#### Work task:
With any pictures left out, restate word for word the lines in the listing below from the one holding "Task: View analytics showing 168 views" through the last.

═════ Records for this exercise

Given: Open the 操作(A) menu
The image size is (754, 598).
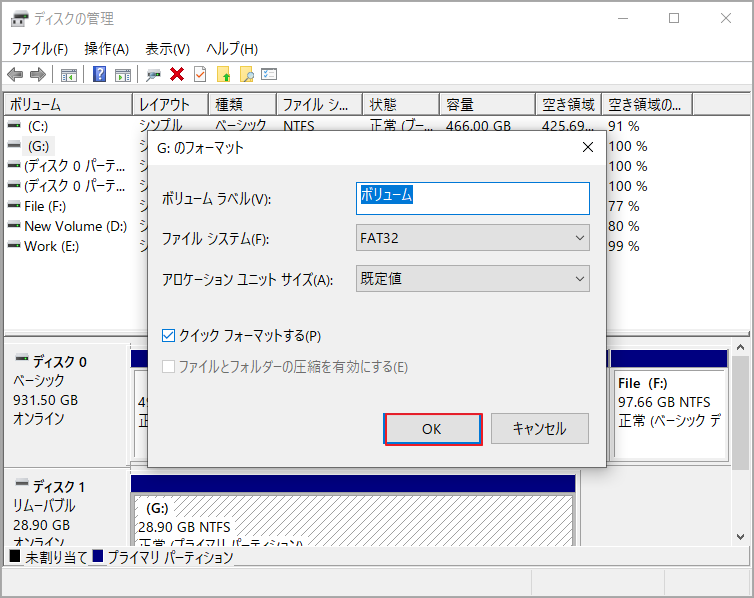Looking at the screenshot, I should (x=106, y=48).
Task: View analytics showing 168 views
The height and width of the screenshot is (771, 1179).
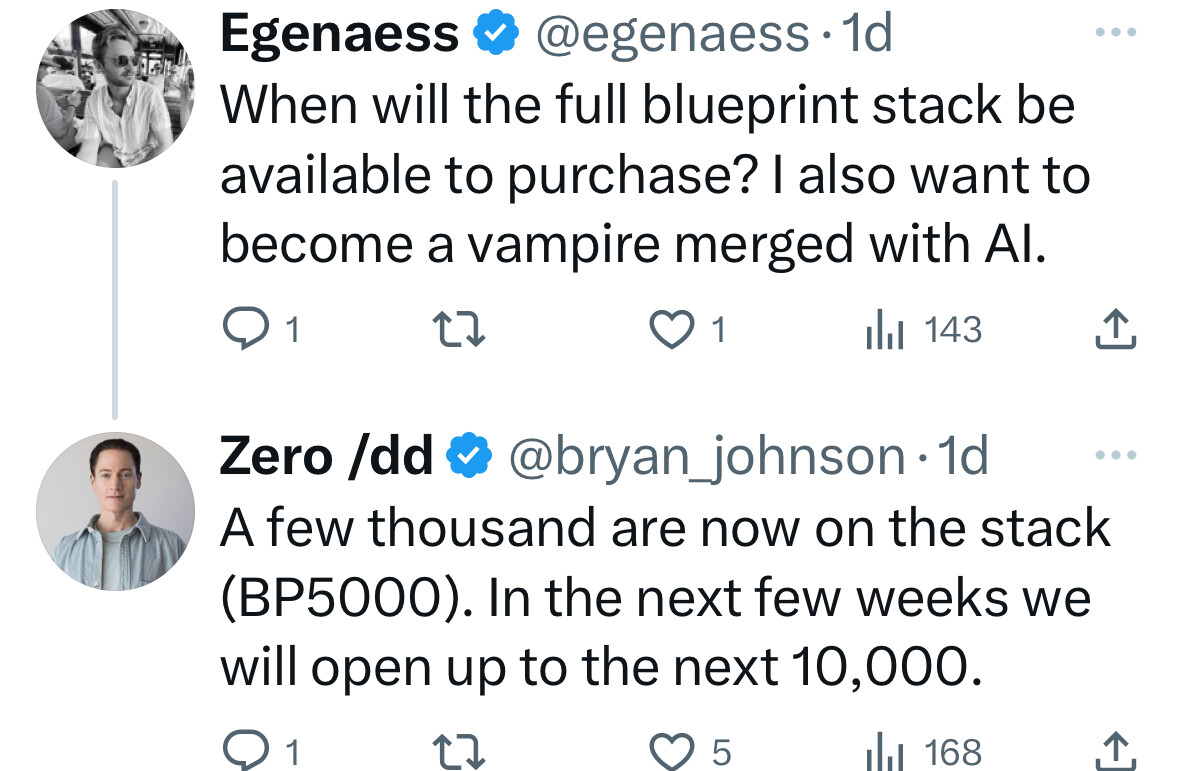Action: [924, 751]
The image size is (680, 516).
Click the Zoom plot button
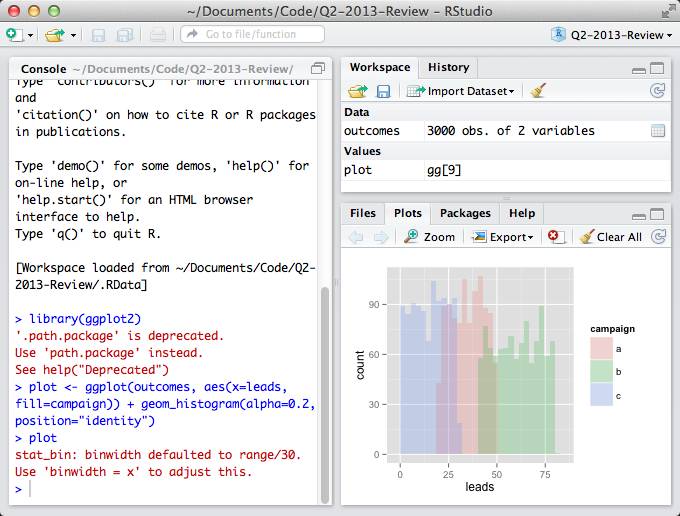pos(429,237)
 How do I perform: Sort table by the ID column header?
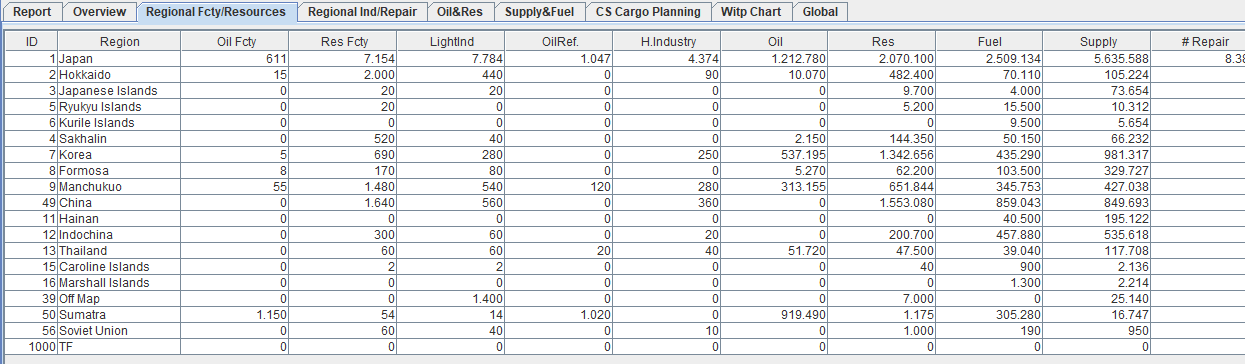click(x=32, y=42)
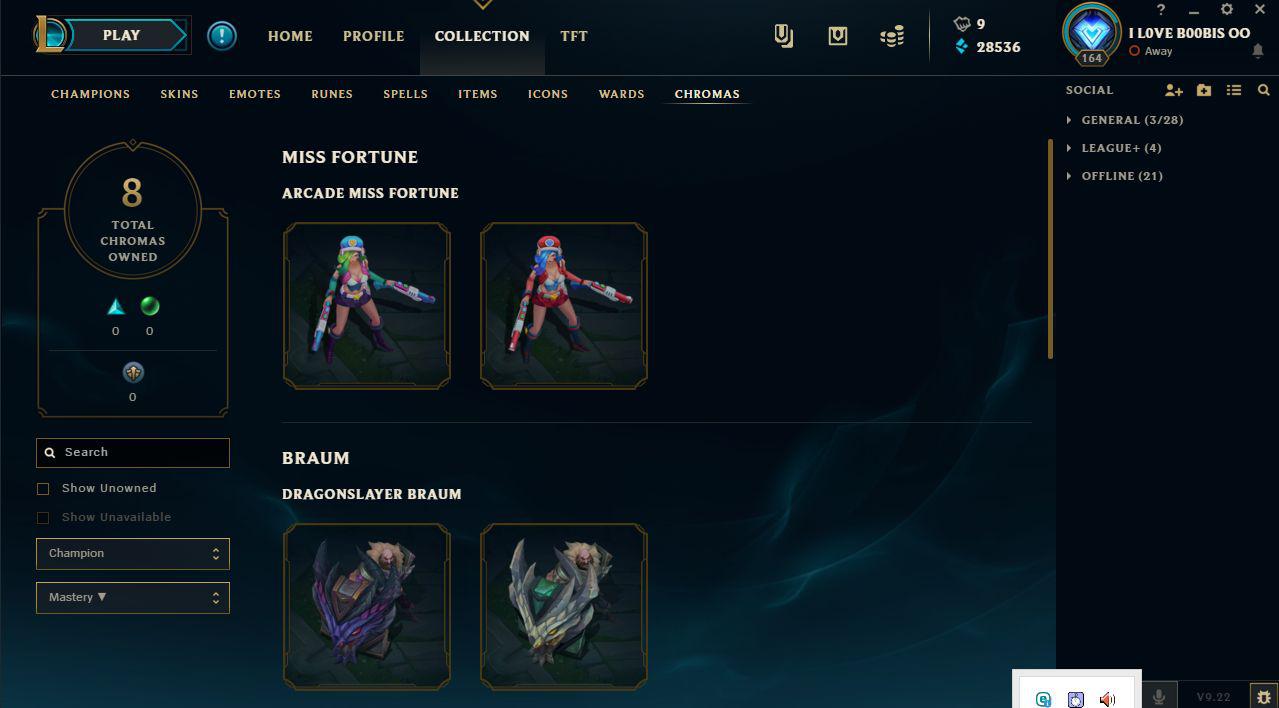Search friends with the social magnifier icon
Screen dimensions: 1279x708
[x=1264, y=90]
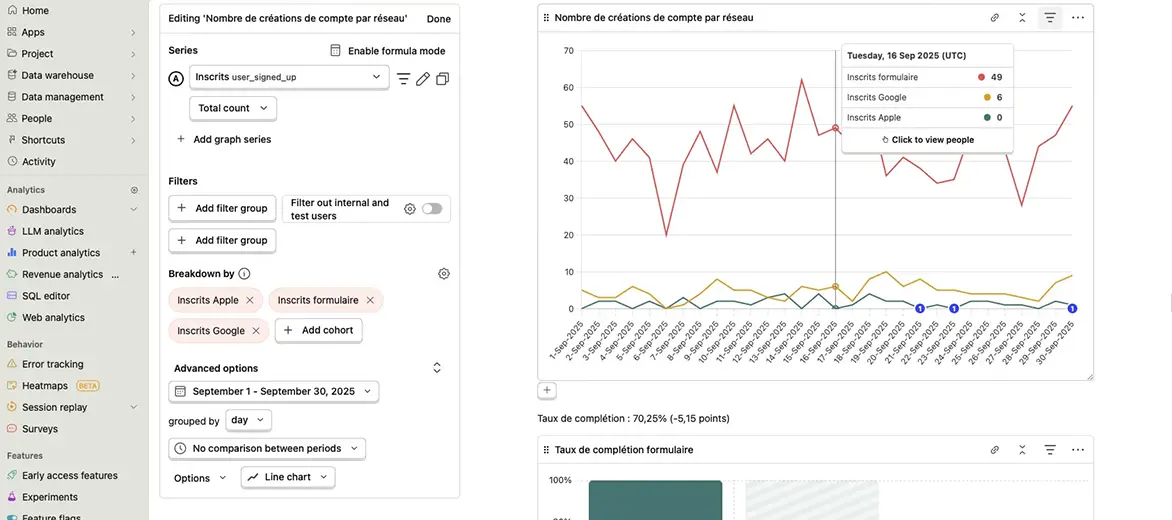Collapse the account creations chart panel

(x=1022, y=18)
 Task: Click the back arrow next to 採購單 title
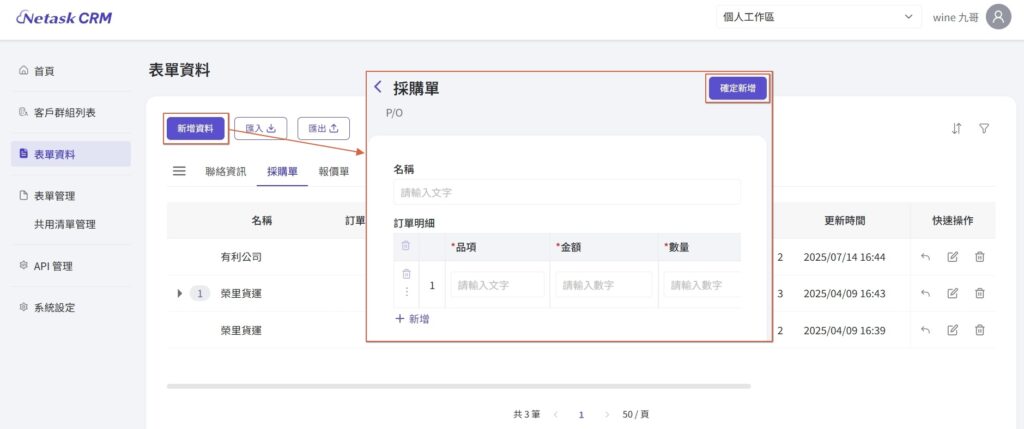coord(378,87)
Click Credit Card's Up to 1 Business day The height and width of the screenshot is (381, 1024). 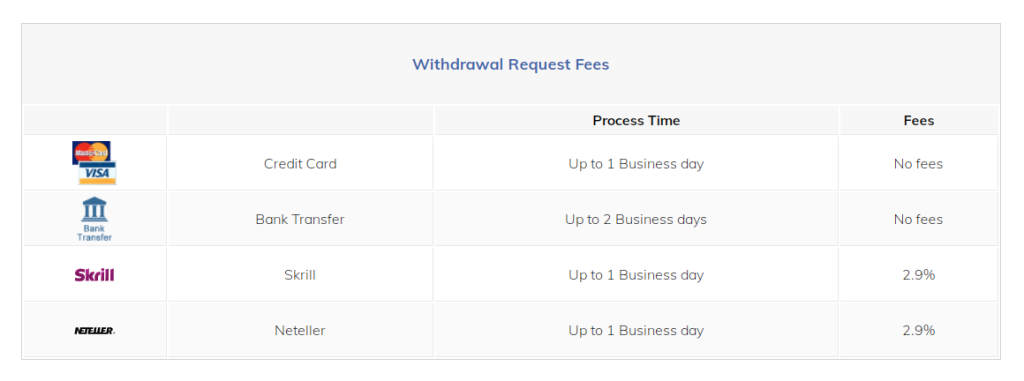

══════════

#### Result of the task:
Task: View analytics showing 168 views
The height and width of the screenshot is (771, 1179).
Action: [924, 751]
The image size is (680, 516).
Click the Zoom plot button
pos(429,237)
 How do I perform: Sort table by the ID column header?
click(x=32, y=42)
Search friends with the social magnifier icon
Screen dimensions: 1279x708
[x=1264, y=90]
Collapse the account creations chart panel

(x=1022, y=18)
 Task: Click the back arrow next to 採購單 title
coord(378,87)
Click Credit Card's Up to 1 Business day The height and width of the screenshot is (381, 1024). 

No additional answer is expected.